Grand Syekh Al Azhar Menerima Sekjen MHM Konselor Mohamed Abdelsalam di Kantor Al-Azhar
.
Grand Syekh Al Azhar yang juga Ketua Majelis Hukama Muslimin (MHM) Imam Akbar Dr. Ahmed Al Tayeb, menerima kunjungan Sekjen MHM, Konselor Mohamed Abdelsalam, di kantor Al Azhar, Kamis (27/2/2025).
Grand Syekh Al Azhar menyambut Konselor Mohamed Abdelsalam di rumahnya, Al-Azhar. Dia menyatakan bahwa Sekjen MHM adalah putra Al Azhar yang mengabdi kepada lembaga tersebut selama masa yang sangat kritis dengan ketulusan dan dedikasi kepada agamanya, negaranya, dan lembaga itu sendiri.
Grand Syekh Al Azhar menekankan bahwa Al Azhar menerimanya hari ini dengan cinta dan penghargaan. Dia juga menegaskan kembali bahwa upaya Konselor Abdelsalam yang penuh pengabdian dalam mengabdi kepada Al Azhar dan mempromosikan persaudaraan manusia di tingkat regional dan global tidak pernah berhenti sejak ia menjabat sebagai penasihat Al Azhar, yang berlanjut melalui berbagai peran bergengsi dan inisiatif global yang berdampak.
Pada awal pertemuan, Sekjen MHM Konselor Mohamed Abdelsalam menyampaikan terima kasih mendalam—dan juga rasa terima kasih dari MHM—atas upaya Abdel Fattah El-Sisi, Presiden Republik Arab Mesir. Ia memuji sikap teguh Presiden El-Sisi dalam mendukung perjuangan Umat Muslim, khususnya sikapnya yang terhormat terhadap perjuangan Palestina dan penolakannya yang tegas terhadap pemindahan paksa rakyat Gaza dari rumah dan tanah air mereka. Ia menegaskan bahwa sikap Mesir yang bermartabat ini merupakan sumber kebanggaan, seraya menekankan bahwa Mesir, tanah air kita tercinta, selalu membutuhkan persatuan dan solidaritas rakyatnya untuk memastikan kemakmuran, kemajuan, keamanan, dan stabilitasnya.
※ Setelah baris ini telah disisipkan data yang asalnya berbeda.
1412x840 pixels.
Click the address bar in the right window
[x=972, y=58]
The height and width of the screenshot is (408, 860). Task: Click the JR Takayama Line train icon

Konselor Abdelsalam juga menyampaikan rasa hormat dan kesenangannya yang mendalam atas kunjungannya ke kantor pusat Al-Azhar, mengenang sepuluh tahun yang dihabiskannya sebagai penasihat Grand Syekh Al-Azhar. Ia menyatakan: “Saya mendapat kehormatan untuk mendampingi guru dan Syekh saya yang terhormat, selama lebih dari sepuluh tahun selama masa jabatan saya sebagai penasihatnya. Saya belajar banyak dari kebijaksanaannya, dan saya belum pernah bertemu dengan orang yang lebih berbakti daripada Imam Akbar dalam melayani Islam, bangsa, dan kemanusiaan, atau orang yang lebih berkomitmen pada perdamaian dan menegakkan kebenaran. Dedikasinya terhadap lembaga bergengsi ini—yang diamanahkan oleh Allah SWT untuk melestarikan hukum Islam dan bahasa Arab—tidak ada bandingannya. Sejarah menjadi saksi atas kontribusi luar biasa Imam Akbar Ahmed Al Tayeb sebagai tokoh Muslim yang diakui secara global, memperjuangkan tujuan Islam dan umat Islam, melayani tanah air tercinta kita, Mesir, dan upayanya yang tak kenal lelah dalam menyebarkan nilai-nilai perdamaian, persaudaraan, dan hidup berdampingan. Di bawah kepemimpinannya, Al-Azhar telah menyaksikan transformasi yang belum pernah terjadi sebelumnya, mencapai keunggulan global dalam menyebarkan pesan Islam yang benar dan moderat. Sikapnya terhadap berbagai isu telah menarik perhatian dan kekaguman di seluruh dunia.”
Sekjen MHM lebih lanjut menyoroti bahwa pengumuman Imam Akbar tentang Mesir sebagai tuan rumah Konferensi Dialog Intra-Islam edisi kedua, yang dijadwalkan akan diadakan di Al-Azhar tahun depan, berasal dari peran utama Mesir, kedudukan globalnya, dan upaya historisnya dalam menyatukan Umat Muslim. Ia juga mencatat bahwa Imam Besar telah mengarahkan Asosiasi Dialog Intra-Islam untuk memulai persiapan konferensi penting ini, terutama setelah keberhasilan besar edisi pertama, yang diadakan awal bulan ini di Kerajaan Bahrain.